Download psparw32.zip This is the 32-bit Win95/NT version with sample data and output files

If you download these programs, please send a brief message to either one of us to let us know about your experience with them. Send mail to: Andrew Seary seary@sfu.ca or Bill Richards richards@sfu.ca

The programs on this page were updated on June 11, 1999. Previous versions read only the ID number of the sender and receiver of each link. They did not read a third number that describes the presence/absence (or strength) of the link. The previous versions assumed that the data file contained a list of the links that are present in the data.
I also updated adj2neg (available on the Utility Programs section) today. Previous versions could handle matrices with up to 400 rows/columns. They also created a line in the data file for each entry in the matrix, regardless of whether it was a 0, a 1, or something else. Data files created with the earlier version of adj2neg would thus include lines for pairs of nodes that had a 0 in the adjacency matrix. Although adj2neg put the number that was in row i, column j of the adjacency matrix after the ID numbers for node i and node j, there was a problem when previous versions of pspar were used to analyze this data. The problem is that previous versions of pspar did not check to see if the number after the ID numbers was non-zero. This means that the "0" elements in the adjacency matrix were treated the same as the "1" elements. The new version of adj2neg (the one available now) differs from the previous version in two ways: 1) it can handle networks with up to 2,000 rows/columns (previous versions only up to 400); 2) it asks you if you want it to include lines in the data file for "0" entries in the adjacency matrix. If you answer "n," it will only include lines for non-zero entries in the adjacency matrix. This is the option you should choose unless you want access to the "0" entries in your analysis. The new version of pspar (the ones available on this page) differs from the previous one in one important way: It reads three numbers from each line of data. The first two are ID numbers of the row ("from") and column nodes ("to"). The third number tells whether the link was present ("1" in the adjacency marix) or absent ("0" in the adjacency matrix). If the third number is "0", that line of data is ignored.
Vancouver |

PSPAR.EXE is a preliminary offering:

- it comes in two flavours:
- the 32-bit Win95/NT version can handle up to 2,000 nodes and 500,000 links;
- the 32-bit OS/2 version can handle up to 2,000 nodes and 500,000 links;

- both do stand-alone logistic regression;
- they fit to many of the statistics produced by PREPSTAR and more (not the p1 alphas and betas - these don't make sense for large networks). However, they DO fit to all 15 (non-trivial) triads, and to comparative networks;
- they produce output similar to that shown in the Connections article by Crouch and Wasserman;
**they do not require PREPSTAR or any other pre-processing programs or files****they do not require SPSS, SAS, BMDP, or any other analytic packages**

PSPAR was designed both

- to handle large networks, AND
- to make p* fitting easy to use

Both the Win95/NT and the OS/2 versions are 32-bit, compiled with GNU F77, and can deal with networks that have up to 2,000 nodes and 500,000 links.

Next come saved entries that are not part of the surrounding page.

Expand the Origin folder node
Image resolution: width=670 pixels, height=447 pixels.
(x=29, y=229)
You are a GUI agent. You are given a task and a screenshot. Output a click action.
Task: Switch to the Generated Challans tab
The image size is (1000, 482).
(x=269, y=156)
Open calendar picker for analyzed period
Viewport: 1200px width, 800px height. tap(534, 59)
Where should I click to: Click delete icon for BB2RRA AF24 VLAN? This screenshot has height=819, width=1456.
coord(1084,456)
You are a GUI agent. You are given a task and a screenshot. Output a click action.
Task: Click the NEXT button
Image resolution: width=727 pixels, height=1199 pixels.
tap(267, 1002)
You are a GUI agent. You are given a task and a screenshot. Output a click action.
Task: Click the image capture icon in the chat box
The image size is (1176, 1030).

**PSPAR is NOT a pre-processor**

PSPAR is *not* a program you run as a first step; it is *not* a program that you run to prepare your data for other analysis. With PSPAR, you do NOT use SAS, SPSS, or any other package that does the regression analysis.

**PSPAR does everything in one step. It does the complete logistic regression.**

PSPAR does not require or produce huge files. In particular, it does NOT use adjacency matrices. If your data is in adjacency matrix format, you can convert it to the required format by using ADJ2NEG.EXE, available at Bill Richards' web site in the "Utility Programs" section.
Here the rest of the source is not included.